The medial subnucleus of the tractus solitarius (mNTS) is a central component of the vago-vagal circuitry that receives sensory input from the viscera and projects to the dorsal motor nucleus of the vagus (DMV), the source of motor output to the stomach. The central hypothesis of my dissertation was that GABA signaling in the mNTS regulates the activity of the vago-vagal circuitry and determines resting gastric tone. Using an in vivo preparation, I microinjected drugs into the mNTS of anesthetized rats while monitoring intragastric pressure (IGP). Microinjection of GABAA receptor antagonists decreased IGP and inhibited motility and was prevented by vagotomy, blockade of ionotropic glutamate receptors or blockade of peripheral muscarinic cholinergic receptors. Using an in vitro brainslice preparation, I performed whole-cell voltage- and current-clamp recordings and found that gastric-projecting mNTS neurons possess tonic as well as phasic GABA currents that regulate excitability of the mNTS. This led to the hypothesis that activation of mu-opioid receptors in the mNTS impacts gastric motility through modulation of local GABA activity. Using an in vivo preparation, I found that stimulation of mu-opioid receptors in the mNTS decreased IGP and was prevented by vagotomy, blockade of mu-opioid receptors, GABAA receptors, ionotropic glutamate receptors, or peripheral muscarinic cholinergic receptors. A subsequent hypothesis was that release of endogenous opioids in the mNTS is a component of the receptive relaxation reflex (RRR). The experimental model of the RRR involves distension of a small balloon in the esophagus that produces a decrease in fundus tone. Using this model for the RRR, I found that the decrease in fundus tone was prevented by prior blockade of mu-opioid receptors in the mNTS or systemic blockade of mu-opioid receptors.

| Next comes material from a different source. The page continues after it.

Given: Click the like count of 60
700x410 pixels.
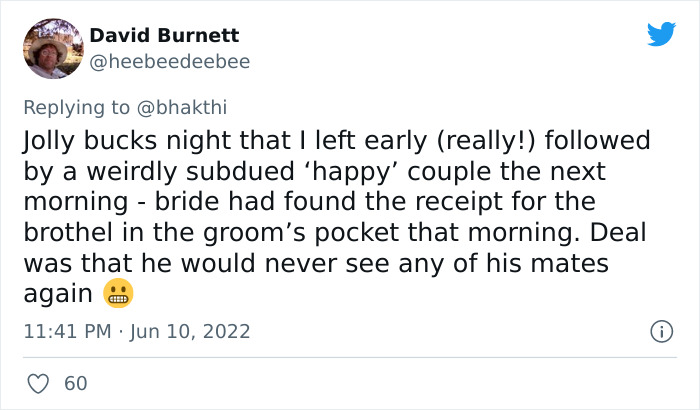Looking at the screenshot, I should point(75,383).
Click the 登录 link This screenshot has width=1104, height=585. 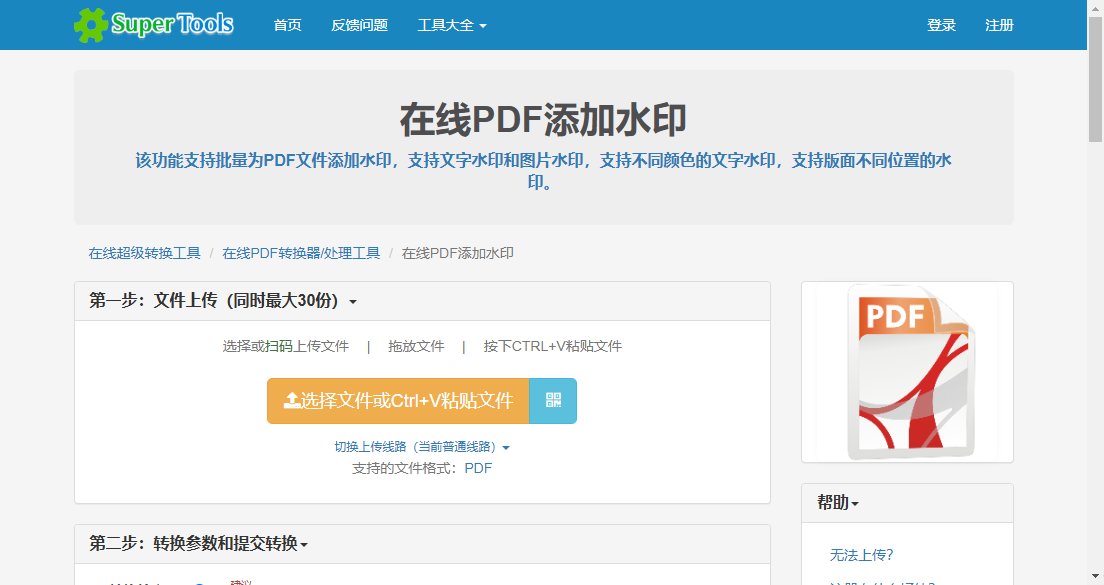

Studies from my dissertation present evidence that (1) there is a high level of intrinsic GABA signaling in the mNTS that regulates gastric motility; (2) there is both tonic and phasic GABA signaling in mNTS neurons; (3) stimulation of mu-opioid receptors in the mNTS inhibits gastric motility by suppressing ongoing GABA activity; and (4) stimulation of a vago-vagal reflex causes release of endogenous opioids in the mNTS that inhibit ongoing GABA activity.